En Centrafrique, la misère fête le bonheur! Quel délire !
Distribution de Savon et Pagnes par le putschiste de Bangui Faustin Archange Touadera aux mamans pauvres du quartiers Boy-Rabe du quatrième arrondissement de Bangui.

 

Par la rédaction de Corbeau News Centrafrique, CNC.
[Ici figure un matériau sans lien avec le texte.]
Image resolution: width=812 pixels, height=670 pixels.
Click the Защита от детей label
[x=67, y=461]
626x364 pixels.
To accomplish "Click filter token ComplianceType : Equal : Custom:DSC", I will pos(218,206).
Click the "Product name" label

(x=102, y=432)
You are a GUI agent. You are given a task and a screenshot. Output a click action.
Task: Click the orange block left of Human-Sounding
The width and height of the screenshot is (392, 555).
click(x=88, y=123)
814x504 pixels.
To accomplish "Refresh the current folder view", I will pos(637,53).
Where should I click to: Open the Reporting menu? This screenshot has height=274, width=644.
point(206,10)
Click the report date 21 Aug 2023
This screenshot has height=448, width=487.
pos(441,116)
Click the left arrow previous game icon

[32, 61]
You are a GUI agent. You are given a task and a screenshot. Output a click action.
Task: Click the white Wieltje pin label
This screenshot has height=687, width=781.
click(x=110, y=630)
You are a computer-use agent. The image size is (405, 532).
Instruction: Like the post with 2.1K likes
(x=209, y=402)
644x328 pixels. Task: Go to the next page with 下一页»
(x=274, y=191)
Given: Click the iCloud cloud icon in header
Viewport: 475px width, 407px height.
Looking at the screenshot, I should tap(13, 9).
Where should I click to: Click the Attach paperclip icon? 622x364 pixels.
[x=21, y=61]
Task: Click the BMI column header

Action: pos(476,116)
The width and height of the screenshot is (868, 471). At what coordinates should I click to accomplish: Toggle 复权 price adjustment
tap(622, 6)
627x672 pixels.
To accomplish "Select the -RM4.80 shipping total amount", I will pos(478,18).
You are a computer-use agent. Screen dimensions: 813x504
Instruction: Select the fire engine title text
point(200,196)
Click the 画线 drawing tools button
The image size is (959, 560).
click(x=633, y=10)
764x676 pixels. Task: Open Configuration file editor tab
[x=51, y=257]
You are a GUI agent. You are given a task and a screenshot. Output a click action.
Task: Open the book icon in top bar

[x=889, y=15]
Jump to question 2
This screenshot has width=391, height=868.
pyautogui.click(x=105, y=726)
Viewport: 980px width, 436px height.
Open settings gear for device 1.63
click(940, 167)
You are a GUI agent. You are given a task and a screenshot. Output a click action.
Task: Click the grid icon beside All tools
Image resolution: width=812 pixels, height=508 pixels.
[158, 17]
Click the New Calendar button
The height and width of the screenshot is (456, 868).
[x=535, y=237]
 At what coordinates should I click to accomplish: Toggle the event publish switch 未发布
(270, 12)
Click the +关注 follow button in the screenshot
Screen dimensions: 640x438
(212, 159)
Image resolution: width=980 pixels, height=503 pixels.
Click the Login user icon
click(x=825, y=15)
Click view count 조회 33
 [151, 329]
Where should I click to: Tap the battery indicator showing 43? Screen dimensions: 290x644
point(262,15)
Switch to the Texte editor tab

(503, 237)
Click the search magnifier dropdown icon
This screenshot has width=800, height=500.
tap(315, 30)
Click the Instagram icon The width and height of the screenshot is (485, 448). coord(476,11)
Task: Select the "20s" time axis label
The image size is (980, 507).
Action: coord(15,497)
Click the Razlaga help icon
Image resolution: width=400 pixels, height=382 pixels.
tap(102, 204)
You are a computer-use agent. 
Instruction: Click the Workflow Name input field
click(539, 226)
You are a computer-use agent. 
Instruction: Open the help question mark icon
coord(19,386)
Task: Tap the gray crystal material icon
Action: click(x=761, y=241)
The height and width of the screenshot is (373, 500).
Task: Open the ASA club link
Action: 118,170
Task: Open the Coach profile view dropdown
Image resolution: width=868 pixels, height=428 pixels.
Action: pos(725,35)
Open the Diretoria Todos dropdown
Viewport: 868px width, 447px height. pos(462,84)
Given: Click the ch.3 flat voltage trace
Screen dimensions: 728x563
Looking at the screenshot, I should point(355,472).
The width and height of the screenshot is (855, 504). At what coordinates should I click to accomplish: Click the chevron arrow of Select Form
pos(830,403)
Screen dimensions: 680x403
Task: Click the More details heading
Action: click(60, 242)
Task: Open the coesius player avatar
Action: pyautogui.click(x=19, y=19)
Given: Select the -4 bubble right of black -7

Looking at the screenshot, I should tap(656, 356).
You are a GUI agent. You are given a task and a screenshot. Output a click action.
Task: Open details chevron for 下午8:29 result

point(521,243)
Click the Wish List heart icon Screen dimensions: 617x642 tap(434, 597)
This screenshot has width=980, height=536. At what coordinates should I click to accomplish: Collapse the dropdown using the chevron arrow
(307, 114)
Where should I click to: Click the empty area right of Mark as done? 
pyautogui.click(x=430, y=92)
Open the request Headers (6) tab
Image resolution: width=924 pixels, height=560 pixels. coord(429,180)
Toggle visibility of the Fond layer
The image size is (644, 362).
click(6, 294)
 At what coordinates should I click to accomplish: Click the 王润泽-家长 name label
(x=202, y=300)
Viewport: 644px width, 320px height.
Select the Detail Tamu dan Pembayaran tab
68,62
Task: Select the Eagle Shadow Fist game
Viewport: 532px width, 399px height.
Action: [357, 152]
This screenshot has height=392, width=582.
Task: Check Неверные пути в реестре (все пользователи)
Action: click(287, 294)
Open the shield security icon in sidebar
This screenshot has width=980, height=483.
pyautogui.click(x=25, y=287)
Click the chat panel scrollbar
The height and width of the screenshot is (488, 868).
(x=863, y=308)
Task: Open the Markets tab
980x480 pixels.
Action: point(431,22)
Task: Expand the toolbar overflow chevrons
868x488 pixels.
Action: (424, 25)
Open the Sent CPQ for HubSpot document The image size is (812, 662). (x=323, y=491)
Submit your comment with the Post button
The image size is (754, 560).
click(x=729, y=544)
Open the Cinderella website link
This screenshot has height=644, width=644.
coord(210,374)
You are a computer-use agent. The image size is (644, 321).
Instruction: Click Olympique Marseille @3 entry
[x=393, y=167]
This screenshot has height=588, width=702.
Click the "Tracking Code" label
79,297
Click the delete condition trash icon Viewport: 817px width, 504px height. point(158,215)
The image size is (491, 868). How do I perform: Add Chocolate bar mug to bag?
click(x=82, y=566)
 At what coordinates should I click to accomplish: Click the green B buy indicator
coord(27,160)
 Le 20 mars, la République Centrafricaine célèbre officiellement le bonheur. Pourtant, la misère domine : emploi rare, éducation en crise, santé inexistante.

 

En effet, la Journée Internationale du Bonheur, fixée par l’ONU en 2012, résonne comme une initiative déconnectée des réalités en République Centrafricaine. Dans un pays de 6 millions d’habitants, seuls quelques milliers de fonctionnaires :  6 000 à 10 000 selon les estimations,  perçoivent des salaires, souvent dérisoires. Pour la majorité, le travail reste un mirage. Les jeunes, même diplômés, se retrouvent sans perspectives, condamnés à attendre des années pour une intégration improbable dans un système verrouillé par le népotisme. Seuls ceux proches du pouvoir accèdent à ces rares opportunités, laissant le reste de la population dans l’abandon.

 

Les infrastructures indispensables aggravent cette situation désespérée. Les routes, impraticables, paralysent les échanges. Les écoles, sous-équipées et désertées, privent les enfants d’un avenir. Les hôpitaux, dépourvus de matériel et de personnel, ne soignent plus. Face à cela, les déclarations du gouvernement sur l’éducation, la santé ou le développement social sonnent comme des formules creuses, dénuées d’actions. Les citoyens, eux, n’entendent que des mots, des engagements répétés qui ne changent rien à leur quotidien.

 

Par ailleurs, la crise s’intensifie avec des facteurs externes. Depuis le retour de Donald Trump à la présidence américaine, les coupes dans l’aide humanitaire mondiale – notamment les 40 % fournis par les États-Unis – frappent durement le pays. Les organisations non gouvernementales, déjà limitées, manquent désormais de fonds. Des programmes ferment, l’impact se fait sentir immédiatement : moins de nourriture, moins de soins, moins d’espoir. Dans ce contexte, évoquer le bonheur devient presque insultant pour une population qui ne connaît que la survie.

 

Les médias officiels, comme la Radio Centrafrique, relaient pourtant un récit différent. Sous la tutelle du ministère de la Communication, ils diffusent des témoignages arrangés et des bilans flatteurs, passant sous silence la gravité des faits. Cette couverture biaisée esquive les vérités gênantes : la faim, le chômage, l’effondrement généralisé. Pendant ce temps, les responsables insistent sur des réformes futures, sans jamais préciser comment ni avec quels moyens. Cette posture traduit un décalage abyssal entre le pouvoir et les réalités du terrain.

 

La Journée du bonheur, censée promouvoir le bien-être, expose ainsi une contradiction. En Centrafrique, le bonheur ne se mesure pas en progrès ou en projets, mais en absences : absence d’emploi, de soins, d’éducation, de perspectives. Les citoyens ne demandent pas des célébrations symboliques, mais des solutions tangibles. À ce jour, ils n’obtiennent ni l’un ni l’autre….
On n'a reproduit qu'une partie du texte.